MEDIO ORIENTE
GENOCIDIO DE GAZA
LIMPIEZA ÉTNICA
La historia del pueblo palestino no se cuenta solo en cifras, sino en pasos. Pasos que huyen, que buscan refugio, que se repiten generación tras generación. Desde 1948, cuando se proclamó el Estado de Israel, el desplazamiento forzado ha sido una constante en la vida palestina. Lo que comenzó como una promesa de tierra para unos, se convirtió en una pérdida de hogar para otros.
Hoy, Gaza revive los ecos de la Nakba, aquella “catástrofe” que expulsó a más de 800,000 palestinos de sus tierras. El proyecto sionista, en su afán de consolidar un Estado judío, ha estado marcado por asesinatos, políticas de desposesión, colonización y desplazamiento. Lo que en su momento se justificó como necesidad histórica, hoy se traduce en órdenes de evacuación masiva, bombardeos sobre zonas civiles y la concentración de más de un millón de personas en espacios inhabitables. Un genocidio ante los ojos impasibles de la mayor parte de las naciones del mundo
En Rafah, los desplazados se amontonan en tiendas improvisadas. No es la primera vez que huyen. En el camino han dejado cientos de familiares asesinados. Muchos ya fueron expulsados de sus hogares en el norte, luego del colapso de sus barrios bajo fuego. Las órdenes de evacuación, lanzadas desde el cielo en forma de folletos, no ofrecen seguridad ni destino. Solo una elección imposible: huir o morir.

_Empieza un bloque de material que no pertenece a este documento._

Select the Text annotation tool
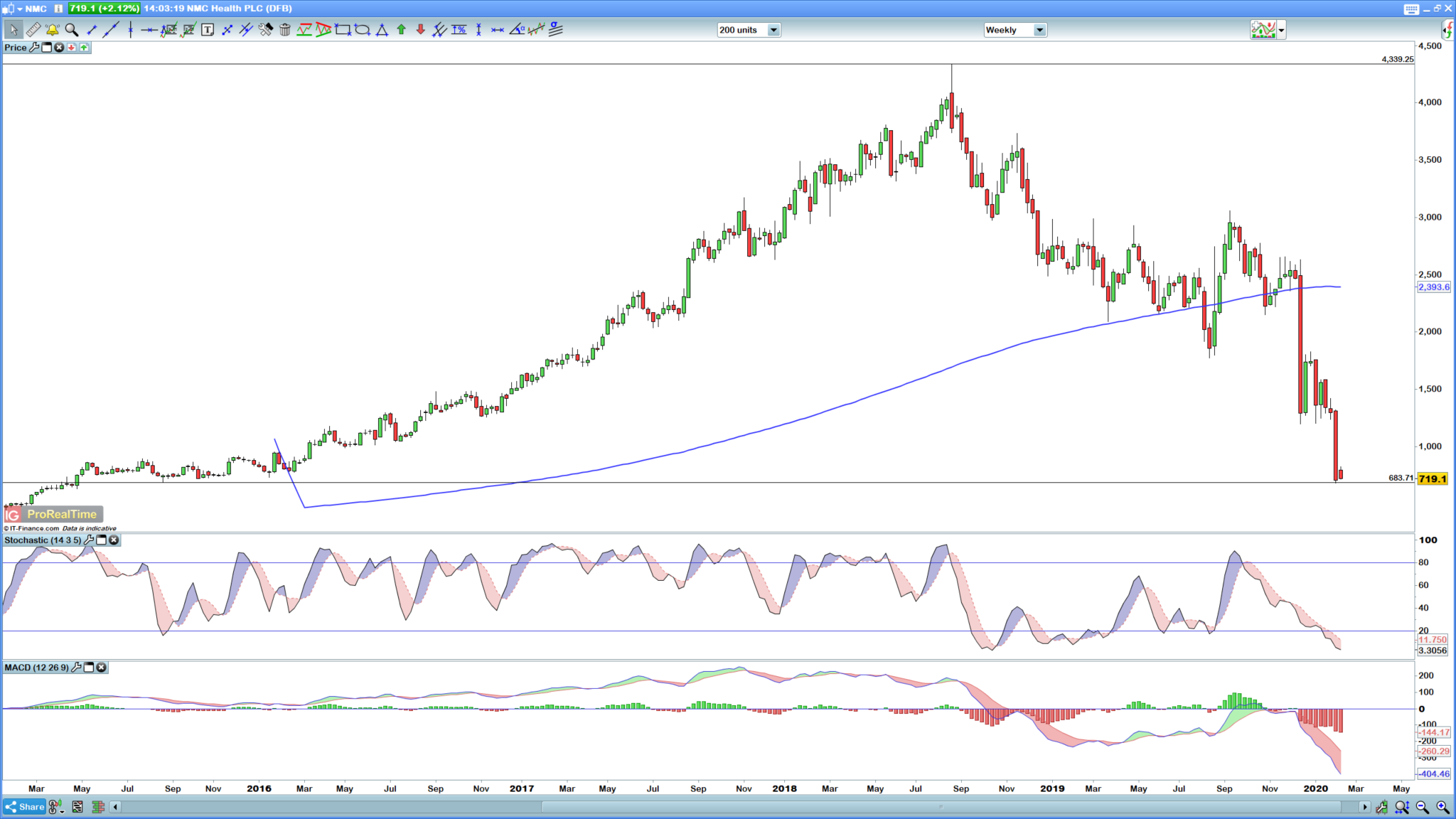 tap(207, 30)
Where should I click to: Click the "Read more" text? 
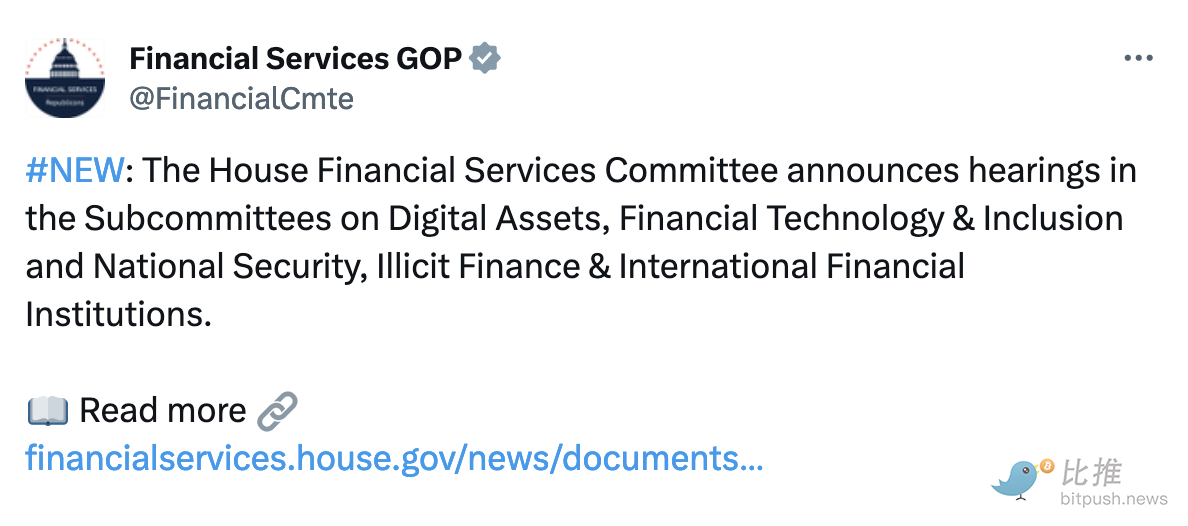click(162, 410)
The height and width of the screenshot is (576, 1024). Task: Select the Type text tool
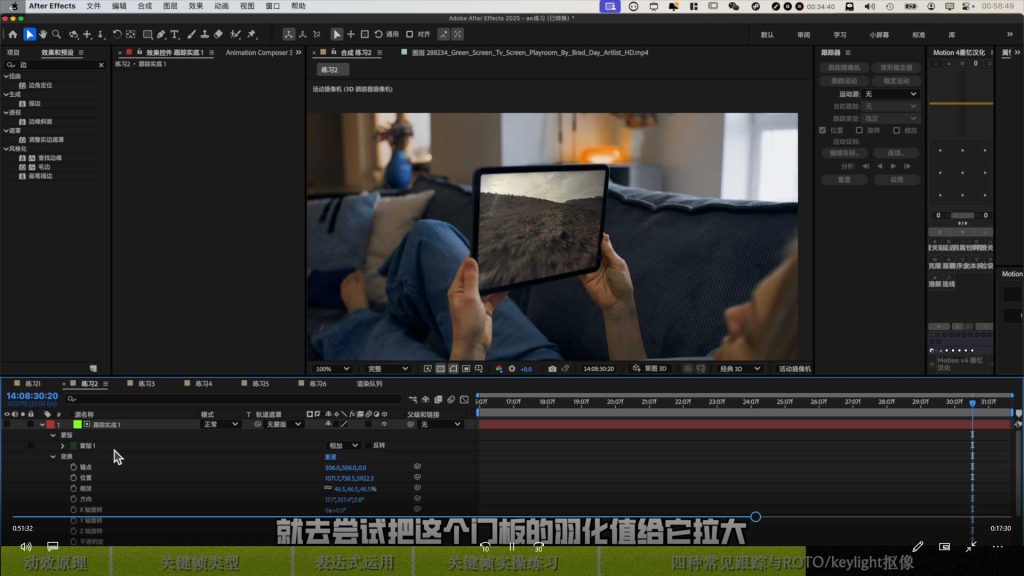click(x=175, y=34)
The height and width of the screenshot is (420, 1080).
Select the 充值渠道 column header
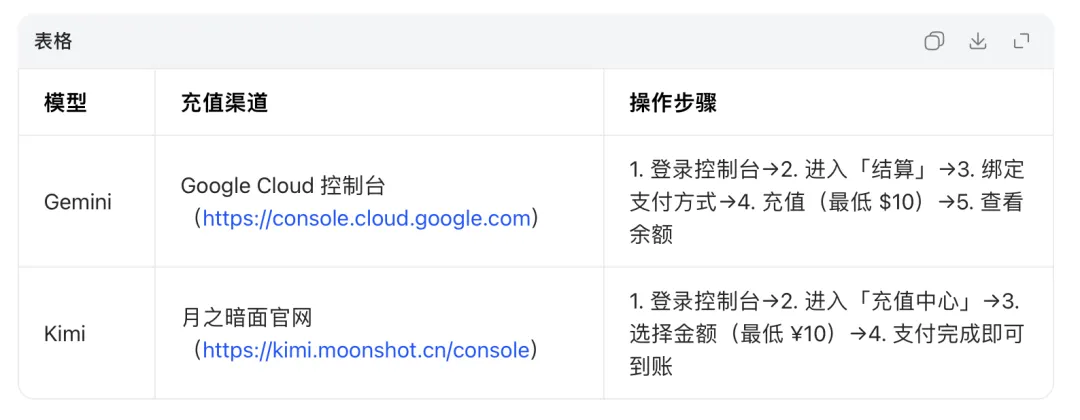coord(224,103)

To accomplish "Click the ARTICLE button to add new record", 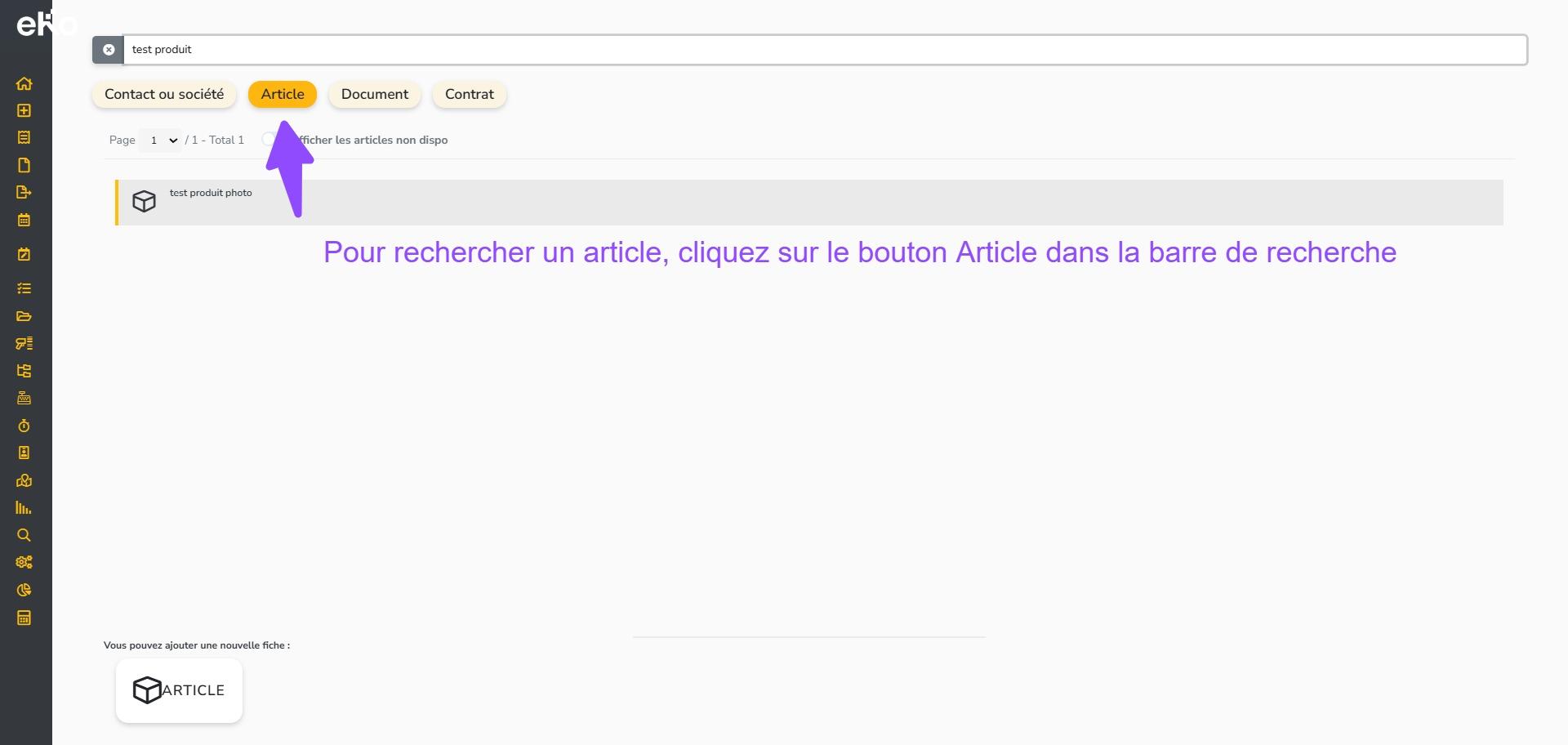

La narrativa sionista habla de seguridad, de operaciones militares. Pero sobre el terreno, lo que se vive es una limpieza étnica sistemática, una estrategia que busca vaciar Gaza de su gente, borrar su historia, reconfigurar su geografía. El desplazamiento no es un efecto colateral: es el objetivo.
Gaza resiste. Con cada niño que juega entre los escombros, con cada madre que ve morir a sus hijos de hambre, con cada anciano que recuerda el olivo que dejó atrás. Porque aunque les quiten la tierra, no pueden quitarles la memoria.